Your goal: Please transcribe the records verbatim from the start through the line containing "Action: click(203, 134)", including that line.

Entries for locating words and elements
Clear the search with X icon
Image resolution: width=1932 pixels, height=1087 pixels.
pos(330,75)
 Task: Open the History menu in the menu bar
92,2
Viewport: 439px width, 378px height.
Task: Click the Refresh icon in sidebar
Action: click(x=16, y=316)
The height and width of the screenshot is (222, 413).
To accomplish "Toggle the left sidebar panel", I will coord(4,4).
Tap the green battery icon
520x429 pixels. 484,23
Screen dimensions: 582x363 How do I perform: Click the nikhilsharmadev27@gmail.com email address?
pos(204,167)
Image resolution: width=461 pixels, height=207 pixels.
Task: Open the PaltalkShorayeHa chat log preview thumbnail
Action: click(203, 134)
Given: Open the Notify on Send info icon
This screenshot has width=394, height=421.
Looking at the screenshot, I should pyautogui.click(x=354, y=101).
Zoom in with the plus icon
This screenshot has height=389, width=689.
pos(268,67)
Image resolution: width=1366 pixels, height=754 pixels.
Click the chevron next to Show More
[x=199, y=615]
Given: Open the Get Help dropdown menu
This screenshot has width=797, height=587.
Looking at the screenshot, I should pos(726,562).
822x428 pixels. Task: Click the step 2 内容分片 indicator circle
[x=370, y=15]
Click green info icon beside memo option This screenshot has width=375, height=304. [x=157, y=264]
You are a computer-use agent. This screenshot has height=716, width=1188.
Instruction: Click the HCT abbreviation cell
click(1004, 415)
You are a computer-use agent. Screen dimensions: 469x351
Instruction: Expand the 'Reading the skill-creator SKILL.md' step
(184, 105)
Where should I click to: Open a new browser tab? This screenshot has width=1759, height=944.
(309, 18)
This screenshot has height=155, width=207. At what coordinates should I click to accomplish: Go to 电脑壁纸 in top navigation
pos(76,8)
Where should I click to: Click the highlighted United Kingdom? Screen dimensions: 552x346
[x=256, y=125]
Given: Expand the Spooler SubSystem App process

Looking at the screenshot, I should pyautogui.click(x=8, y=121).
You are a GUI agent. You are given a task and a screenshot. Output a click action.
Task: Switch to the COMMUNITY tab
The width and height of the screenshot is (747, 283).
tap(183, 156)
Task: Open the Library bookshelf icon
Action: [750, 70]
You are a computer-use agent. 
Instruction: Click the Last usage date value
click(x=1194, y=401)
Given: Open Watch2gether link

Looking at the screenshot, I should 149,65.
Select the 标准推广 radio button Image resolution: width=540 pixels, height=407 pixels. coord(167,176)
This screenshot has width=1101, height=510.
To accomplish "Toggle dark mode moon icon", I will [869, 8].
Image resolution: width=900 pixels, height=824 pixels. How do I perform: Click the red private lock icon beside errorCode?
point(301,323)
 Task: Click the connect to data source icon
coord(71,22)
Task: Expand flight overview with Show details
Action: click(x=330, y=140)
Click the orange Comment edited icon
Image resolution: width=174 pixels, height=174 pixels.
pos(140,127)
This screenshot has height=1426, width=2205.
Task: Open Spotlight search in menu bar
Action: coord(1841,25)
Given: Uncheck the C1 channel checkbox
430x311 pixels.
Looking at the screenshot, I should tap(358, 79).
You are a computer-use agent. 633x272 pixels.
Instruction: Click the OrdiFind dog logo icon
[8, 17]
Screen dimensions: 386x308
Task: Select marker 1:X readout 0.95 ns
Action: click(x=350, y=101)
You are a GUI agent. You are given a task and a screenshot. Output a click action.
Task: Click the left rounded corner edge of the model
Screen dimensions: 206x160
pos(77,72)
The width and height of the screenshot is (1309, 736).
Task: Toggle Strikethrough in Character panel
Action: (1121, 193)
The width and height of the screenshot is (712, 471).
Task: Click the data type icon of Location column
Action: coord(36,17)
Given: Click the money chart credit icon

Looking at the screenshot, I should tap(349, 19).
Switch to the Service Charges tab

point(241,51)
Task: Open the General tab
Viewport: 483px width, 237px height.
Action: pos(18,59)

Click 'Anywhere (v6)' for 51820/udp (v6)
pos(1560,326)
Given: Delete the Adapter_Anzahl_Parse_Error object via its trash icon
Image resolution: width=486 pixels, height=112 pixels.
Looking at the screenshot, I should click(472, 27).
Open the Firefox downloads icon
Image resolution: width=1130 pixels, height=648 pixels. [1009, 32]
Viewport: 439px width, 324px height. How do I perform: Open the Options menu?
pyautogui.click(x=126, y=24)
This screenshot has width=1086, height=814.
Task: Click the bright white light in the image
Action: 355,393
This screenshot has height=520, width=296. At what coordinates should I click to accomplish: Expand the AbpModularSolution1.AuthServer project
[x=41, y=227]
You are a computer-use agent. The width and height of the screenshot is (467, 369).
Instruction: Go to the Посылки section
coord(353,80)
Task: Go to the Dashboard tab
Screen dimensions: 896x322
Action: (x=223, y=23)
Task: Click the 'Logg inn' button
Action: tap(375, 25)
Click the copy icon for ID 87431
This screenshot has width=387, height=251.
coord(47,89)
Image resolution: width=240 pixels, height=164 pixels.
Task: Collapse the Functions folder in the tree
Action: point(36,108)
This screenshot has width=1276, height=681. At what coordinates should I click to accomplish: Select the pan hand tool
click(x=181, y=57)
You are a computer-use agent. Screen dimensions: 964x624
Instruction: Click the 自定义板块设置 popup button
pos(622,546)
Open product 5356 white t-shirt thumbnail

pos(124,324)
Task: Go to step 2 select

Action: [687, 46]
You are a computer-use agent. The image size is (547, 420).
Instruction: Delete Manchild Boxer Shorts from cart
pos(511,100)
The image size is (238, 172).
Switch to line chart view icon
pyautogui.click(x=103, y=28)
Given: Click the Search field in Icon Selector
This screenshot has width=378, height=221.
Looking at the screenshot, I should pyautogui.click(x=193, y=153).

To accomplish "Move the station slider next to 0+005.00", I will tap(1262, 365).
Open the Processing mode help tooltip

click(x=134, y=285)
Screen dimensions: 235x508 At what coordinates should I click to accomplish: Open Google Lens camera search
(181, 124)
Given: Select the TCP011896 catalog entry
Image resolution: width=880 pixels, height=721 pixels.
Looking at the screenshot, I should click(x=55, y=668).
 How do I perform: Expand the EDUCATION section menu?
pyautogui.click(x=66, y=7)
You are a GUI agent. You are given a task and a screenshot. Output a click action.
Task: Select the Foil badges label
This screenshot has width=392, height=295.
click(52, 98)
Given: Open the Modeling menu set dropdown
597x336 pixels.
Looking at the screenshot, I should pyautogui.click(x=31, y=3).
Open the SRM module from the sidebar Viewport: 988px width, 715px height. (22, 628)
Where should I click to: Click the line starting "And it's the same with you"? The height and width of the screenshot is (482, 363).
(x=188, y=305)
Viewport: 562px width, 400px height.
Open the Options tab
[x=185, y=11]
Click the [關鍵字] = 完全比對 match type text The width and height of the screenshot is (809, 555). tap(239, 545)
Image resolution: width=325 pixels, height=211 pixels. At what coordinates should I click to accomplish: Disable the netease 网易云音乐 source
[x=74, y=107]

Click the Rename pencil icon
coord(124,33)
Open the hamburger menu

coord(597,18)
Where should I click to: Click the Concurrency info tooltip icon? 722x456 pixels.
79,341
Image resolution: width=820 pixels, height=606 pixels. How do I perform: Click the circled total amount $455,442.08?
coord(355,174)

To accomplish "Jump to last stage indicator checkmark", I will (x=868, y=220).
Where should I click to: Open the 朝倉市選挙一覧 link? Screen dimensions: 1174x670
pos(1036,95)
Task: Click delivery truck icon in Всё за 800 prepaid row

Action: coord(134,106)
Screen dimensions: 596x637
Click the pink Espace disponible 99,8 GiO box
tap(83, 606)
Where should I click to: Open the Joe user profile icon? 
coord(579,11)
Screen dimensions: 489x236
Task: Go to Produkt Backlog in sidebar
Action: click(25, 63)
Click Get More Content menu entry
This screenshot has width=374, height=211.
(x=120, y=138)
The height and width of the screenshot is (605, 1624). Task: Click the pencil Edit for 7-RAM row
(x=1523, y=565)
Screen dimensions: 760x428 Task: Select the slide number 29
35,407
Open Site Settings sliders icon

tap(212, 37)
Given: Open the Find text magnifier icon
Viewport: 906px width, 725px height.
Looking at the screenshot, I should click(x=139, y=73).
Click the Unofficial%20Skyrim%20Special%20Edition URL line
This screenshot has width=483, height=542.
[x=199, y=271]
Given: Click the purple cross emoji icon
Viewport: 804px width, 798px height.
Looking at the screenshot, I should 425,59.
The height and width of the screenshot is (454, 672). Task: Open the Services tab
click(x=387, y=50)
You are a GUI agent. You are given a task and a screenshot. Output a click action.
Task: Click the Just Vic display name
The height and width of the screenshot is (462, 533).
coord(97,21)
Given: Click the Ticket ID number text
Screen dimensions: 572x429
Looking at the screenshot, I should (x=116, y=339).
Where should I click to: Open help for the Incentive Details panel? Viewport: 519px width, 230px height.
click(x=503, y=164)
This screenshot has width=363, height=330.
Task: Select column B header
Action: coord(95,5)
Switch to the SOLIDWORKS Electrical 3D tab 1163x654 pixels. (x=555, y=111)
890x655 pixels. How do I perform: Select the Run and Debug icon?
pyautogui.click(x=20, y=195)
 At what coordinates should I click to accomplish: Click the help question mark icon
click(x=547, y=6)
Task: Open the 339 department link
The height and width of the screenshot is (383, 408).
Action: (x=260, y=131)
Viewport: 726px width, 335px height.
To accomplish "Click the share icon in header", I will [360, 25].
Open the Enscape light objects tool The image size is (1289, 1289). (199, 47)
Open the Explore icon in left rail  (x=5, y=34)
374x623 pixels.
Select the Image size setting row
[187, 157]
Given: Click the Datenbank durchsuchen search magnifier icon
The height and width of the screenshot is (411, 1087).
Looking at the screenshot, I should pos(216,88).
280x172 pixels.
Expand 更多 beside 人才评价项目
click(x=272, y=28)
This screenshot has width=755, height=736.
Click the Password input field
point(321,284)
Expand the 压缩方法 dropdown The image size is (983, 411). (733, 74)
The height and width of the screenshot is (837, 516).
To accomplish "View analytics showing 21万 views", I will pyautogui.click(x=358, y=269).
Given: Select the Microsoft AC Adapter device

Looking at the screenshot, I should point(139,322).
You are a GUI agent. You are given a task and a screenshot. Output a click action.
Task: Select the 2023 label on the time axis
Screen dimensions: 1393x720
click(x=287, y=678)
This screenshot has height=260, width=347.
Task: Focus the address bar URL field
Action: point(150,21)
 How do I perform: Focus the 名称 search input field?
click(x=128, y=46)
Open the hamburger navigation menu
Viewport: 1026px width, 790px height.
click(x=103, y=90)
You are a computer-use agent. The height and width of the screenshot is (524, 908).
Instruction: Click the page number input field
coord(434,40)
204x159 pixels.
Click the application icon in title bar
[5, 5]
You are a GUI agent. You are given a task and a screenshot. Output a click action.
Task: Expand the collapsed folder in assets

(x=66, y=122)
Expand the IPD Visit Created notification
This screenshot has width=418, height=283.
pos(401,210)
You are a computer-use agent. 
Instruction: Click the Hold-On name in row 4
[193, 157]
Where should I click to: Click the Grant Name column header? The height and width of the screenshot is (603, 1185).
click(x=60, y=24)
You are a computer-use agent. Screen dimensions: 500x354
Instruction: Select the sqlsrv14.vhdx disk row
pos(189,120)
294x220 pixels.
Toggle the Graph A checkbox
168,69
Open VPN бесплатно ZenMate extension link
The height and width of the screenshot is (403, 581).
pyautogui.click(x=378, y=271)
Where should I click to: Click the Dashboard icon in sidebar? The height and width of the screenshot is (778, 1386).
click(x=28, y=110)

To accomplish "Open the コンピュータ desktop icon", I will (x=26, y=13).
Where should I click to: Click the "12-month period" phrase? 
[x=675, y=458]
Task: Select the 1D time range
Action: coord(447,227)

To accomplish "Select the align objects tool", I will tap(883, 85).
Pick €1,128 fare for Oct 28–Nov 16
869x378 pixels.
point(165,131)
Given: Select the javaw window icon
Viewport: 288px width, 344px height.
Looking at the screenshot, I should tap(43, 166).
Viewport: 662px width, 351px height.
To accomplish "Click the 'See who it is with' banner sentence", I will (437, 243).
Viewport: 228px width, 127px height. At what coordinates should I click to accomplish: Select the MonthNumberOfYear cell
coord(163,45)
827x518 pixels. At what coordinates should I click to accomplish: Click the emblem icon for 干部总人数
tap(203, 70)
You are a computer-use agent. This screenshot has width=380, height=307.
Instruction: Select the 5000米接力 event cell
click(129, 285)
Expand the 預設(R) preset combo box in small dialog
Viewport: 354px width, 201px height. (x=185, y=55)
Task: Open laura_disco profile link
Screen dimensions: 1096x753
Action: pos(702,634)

Worked solution:
Clear the search with X icon
Image resolution: width=1932 pixels, height=1087 pixels.
pos(330,75)
 Task: Open the History menu in the menu bar
92,2
Viewport: 439px width, 378px height.
Task: Click the Refresh icon in sidebar
Action: click(x=16, y=316)
The height and width of the screenshot is (222, 413).
To accomplish "Toggle the left sidebar panel", I will coord(4,4).
Tap the green battery icon
520x429 pixels. 484,23
Screen dimensions: 582x363 How do I perform: Click the nikhilsharmadev27@gmail.com email address?
pos(204,167)
Image resolution: width=461 pixels, height=207 pixels.
Task: Open the PaltalkShorayeHa chat log preview thumbnail
Action: click(203, 134)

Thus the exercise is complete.